Poe might have had a point about Griswold’s critical eye, but Griswold had the good fortune to outlive Poe. After Poe died, Griswold penned a mean-spirited obituary in which he stated that the writer’s death “will startle many, but few will be grieved by it” and generally portrayed Poe as an unhinged maniac.

Slamming a guy in his obituary is pretty low, but Griswold was just getting warmed up. He convinced Poe’s aunt, Maria Clemm, to make him Poe’s literary executor. Griswold then published a biography of Poe that made him out to be a drug-addled drunk, all while keeping the profits from a posthumous edition of Poe’s work.

5. His death was a mystery worth of his writing.

In 1849 Poe left New York for a visit to Richmond, but he never made it that far south. Instead, Poe turned up in front of a Baltimore bar deliriously raving and wearing clothes that didn’t fit. Passersby rushed Poe to the hospital, but he died a few days later without being able to explain what happened to him.

Poe’s rumored causes of death were “cerebral inflammation” and “congestion of the brain,” which were polite euphemisms for alcohol poisoning. Modern scholars don’t totally buy this explanation, though. The characterization of Poe as a raging drunk mostly comes from Griswold’s posthumous smear campaign, and his incoherent state of mind may have been the result of rabies or syphilis.

Some Poe fans subscribe to a more sinister theory about the writer’s death, though.
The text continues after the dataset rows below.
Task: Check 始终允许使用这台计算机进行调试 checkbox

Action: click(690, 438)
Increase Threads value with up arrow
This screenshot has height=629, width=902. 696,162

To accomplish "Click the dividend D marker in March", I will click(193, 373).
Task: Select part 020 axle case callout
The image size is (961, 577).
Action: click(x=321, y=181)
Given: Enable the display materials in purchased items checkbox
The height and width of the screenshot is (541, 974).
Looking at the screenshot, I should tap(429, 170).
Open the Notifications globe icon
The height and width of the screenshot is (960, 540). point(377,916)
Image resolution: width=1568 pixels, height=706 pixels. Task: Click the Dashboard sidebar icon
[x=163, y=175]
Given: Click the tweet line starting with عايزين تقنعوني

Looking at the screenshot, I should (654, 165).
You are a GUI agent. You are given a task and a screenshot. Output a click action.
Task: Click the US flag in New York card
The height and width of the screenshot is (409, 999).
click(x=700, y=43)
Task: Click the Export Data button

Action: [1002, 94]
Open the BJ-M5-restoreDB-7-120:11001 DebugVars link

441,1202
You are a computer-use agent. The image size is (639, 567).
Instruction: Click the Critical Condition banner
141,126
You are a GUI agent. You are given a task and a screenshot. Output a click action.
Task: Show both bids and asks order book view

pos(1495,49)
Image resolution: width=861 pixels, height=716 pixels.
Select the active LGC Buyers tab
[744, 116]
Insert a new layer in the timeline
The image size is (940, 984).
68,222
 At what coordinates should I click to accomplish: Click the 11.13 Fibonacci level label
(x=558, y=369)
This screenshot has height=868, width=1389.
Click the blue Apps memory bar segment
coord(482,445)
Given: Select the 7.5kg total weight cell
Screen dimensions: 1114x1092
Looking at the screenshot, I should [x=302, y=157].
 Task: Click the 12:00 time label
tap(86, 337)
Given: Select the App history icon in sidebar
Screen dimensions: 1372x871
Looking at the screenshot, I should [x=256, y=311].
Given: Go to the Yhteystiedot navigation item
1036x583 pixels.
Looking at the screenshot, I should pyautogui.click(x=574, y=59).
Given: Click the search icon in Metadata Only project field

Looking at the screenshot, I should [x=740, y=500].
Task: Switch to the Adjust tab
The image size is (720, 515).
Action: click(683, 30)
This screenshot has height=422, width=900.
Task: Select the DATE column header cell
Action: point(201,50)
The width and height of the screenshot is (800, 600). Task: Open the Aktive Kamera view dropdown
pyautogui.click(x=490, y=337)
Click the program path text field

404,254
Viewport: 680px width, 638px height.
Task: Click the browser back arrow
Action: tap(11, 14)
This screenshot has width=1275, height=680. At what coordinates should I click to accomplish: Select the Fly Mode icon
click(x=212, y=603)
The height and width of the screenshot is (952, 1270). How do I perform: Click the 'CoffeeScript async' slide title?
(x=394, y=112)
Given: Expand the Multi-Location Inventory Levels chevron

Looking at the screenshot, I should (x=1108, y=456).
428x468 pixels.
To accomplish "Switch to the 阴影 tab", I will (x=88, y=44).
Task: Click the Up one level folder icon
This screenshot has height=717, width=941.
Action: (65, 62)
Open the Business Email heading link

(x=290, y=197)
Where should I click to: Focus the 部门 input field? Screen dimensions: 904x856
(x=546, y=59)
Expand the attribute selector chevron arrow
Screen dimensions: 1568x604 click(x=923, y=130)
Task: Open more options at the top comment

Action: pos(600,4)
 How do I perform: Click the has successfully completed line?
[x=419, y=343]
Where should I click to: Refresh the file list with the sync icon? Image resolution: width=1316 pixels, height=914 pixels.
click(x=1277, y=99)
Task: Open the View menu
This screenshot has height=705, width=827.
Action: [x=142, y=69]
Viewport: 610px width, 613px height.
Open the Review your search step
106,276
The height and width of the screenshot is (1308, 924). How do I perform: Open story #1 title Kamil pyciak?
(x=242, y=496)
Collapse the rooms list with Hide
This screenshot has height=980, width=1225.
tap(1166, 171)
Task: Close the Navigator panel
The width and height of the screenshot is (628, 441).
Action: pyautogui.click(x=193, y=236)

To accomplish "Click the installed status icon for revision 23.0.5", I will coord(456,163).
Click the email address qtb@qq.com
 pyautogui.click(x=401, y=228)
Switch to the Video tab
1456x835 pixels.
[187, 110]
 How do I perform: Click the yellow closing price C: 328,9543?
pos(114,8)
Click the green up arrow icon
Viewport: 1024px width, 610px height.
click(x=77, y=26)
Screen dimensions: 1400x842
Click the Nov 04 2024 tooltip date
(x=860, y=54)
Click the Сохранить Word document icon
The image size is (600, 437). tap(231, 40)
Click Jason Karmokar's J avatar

They think he may have fallen victim to “cooping,” a sordid 19th century political practice. Gangs of political thugs would round up homeless or weak men and hold them captive in a safe place called a “coop” right before a major election. On election day—and there was an election in Baltimore on October 3, 1849, the day Poe was found—the gangs would then drug or beat the hostages before taking them around to vote at multiple polling places.

This story sounds like something straight out of Poe’s own writing, but it might actually be true. Poe’s crummy physical state and delirium would be consistent with a victim of cooping, and the ill-fitting clothes jibe with gangs’ practice of making their hostages change clothes so they could cast multiple votes. With no real evidence either way, though, Poe’s death remains one of literature’s most fascinating mysteries.